Forward looking statements
This news release contains forward looking statements. For further details, reference should be made to page 132
RESULTS FOR THE HALF-YEAR
“In February we announced an ambitious strategy to transform our business, generate a stronger growth trajectory and enable the Group to deliver higher, more sustainable returns. While the world has changed significantly since February, our strategic focus remains clear and disciplined. Our strong financial performance demonstrates the resilience of our business model and customer relationships, and has enabled us to enhance guidance for 2022. Just as we remain well placed to withstand the current macroeconomic uncertainty and continue to generate significant capital for our shareholders, so too do we remain committed to maintaining the support we give to our customers every day as they adapt to the challenges they face.”
Charlie Nunn,
Group Chief Executive
Strong financial performance with continued business momentum
• Mobilising for strategic priorities across all areas, supported by commencement of incremental strategic investment
• New organisation structure from 1 July 2022 aligned to strategic delivery, with new leadership team in place
• Statutory profit after tax of £2.8 billion (first half of 2021: £3.9 billion), given higher net income being more than offset by the non-repeat of the significant impairment release and the deferred tax credit in the first half of 2021
• Strong revenue growth supported by continued recovery in customer activity and UK Bank Rate changes. Net income of £8.5 billion, up 12 per cent; higher net interest and other income and continued low operating lease depreciation
• Underlying net interest income benefitting from increased average interest-earning banking assets and deposit growth in the first half of 2022 and a stronger banking net interest margin of 2.77 per cent
• Operating costs1 of £4.2 billion, up 5 per cent compared to the first half of 2021, reflecting stable business-as-usual costs and higher planned strategic investment and new businesses
• Underlying profit before impairment up 34 per cent to £4.1 billion in the first half, driven by strong net income growth
• Asset quality remains strong; portfolio well-positioned in the context of cost of living pressures. Underlying impairment of £0.4 billion reflecting stable and benign observed performance, COVID-19 releases and updated economic outlook including inflationary pressures
Continued franchise growth and strong capital generation
• Loans and advances to customers up £7.5 billion in the first half to £456.1 billion, including continued growth in the open mortgage book (up £3.3 billion to £296.6 billion)

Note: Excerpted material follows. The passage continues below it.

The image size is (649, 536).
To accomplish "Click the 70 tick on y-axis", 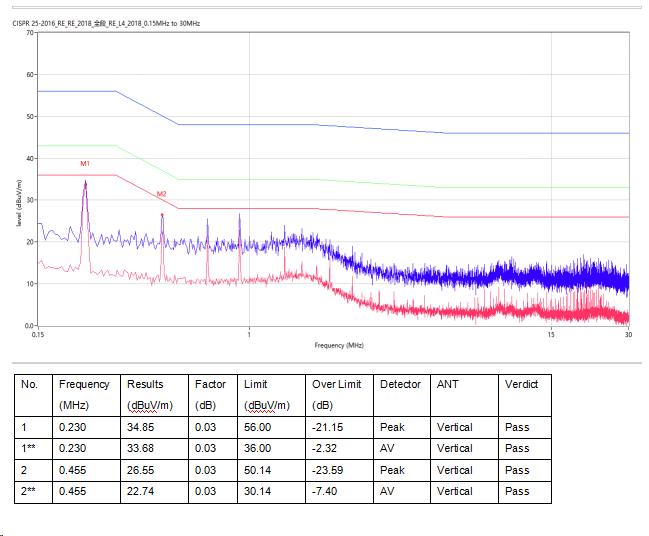I will click(29, 32).

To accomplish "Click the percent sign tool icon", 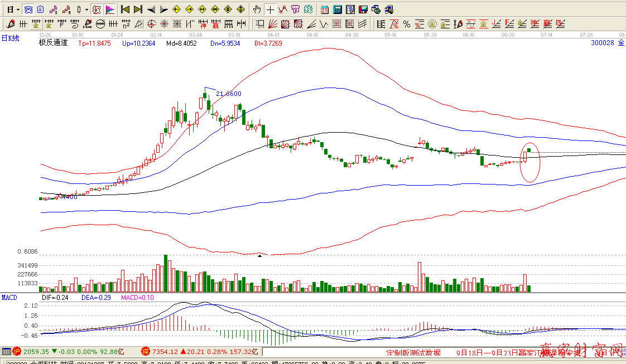I will tap(406, 24).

• Customer deposits up £1.9 billion to £478.2 billion, with continued inflows to the Group's trusted brands. Loan to deposit ratio of 95 per cent continues to provide robust funding and liquidity and potential for growth
• Strong pro forma capital generation2 of 139 basis points in the first half based on strong banking performance and including benefits from lower risk-weighted assets and the insurance dividend. The Board has declared an interim ordinary dividend of 0.80 pence per share, up c.20 per cent on the prior year and equivalent to £550 million
• Pro forma CET1 ratio of 14.8 per cent (CET1 ratio of 14.7 per cent), remaining ahead of the ongoing target of c.12.5 per cent, plus a management buffer of c.1 per cent. Commitment to consider excess capital returns as usual at year-end
Outlook
Given the strong financial performance in the first half of 2022 and based on current macroeconomic assumptions, the Group is enhancing its 2022 guidance:
• Banking net interest margin now expected to be greater than 280 basis points
• Continue to expect operating costs of c.£8.8 billion on the new reporting basis1
• Asset quality ratio now expected to be below 20 basis points
• Return on tangible equity now expected to be c.13 per cent
• Continue to expect risk-weighted assets at the end of 2022 to be c.£210 billion
• Capital generation now expected to be greater than 200 basis points
1 See page 32 .
2 Excluding regulatory changes on 1 January 2022, variable pension contributions and ordinary dividend accrual. Inclusive of the interim dividend received from the Insurance business in July 2022.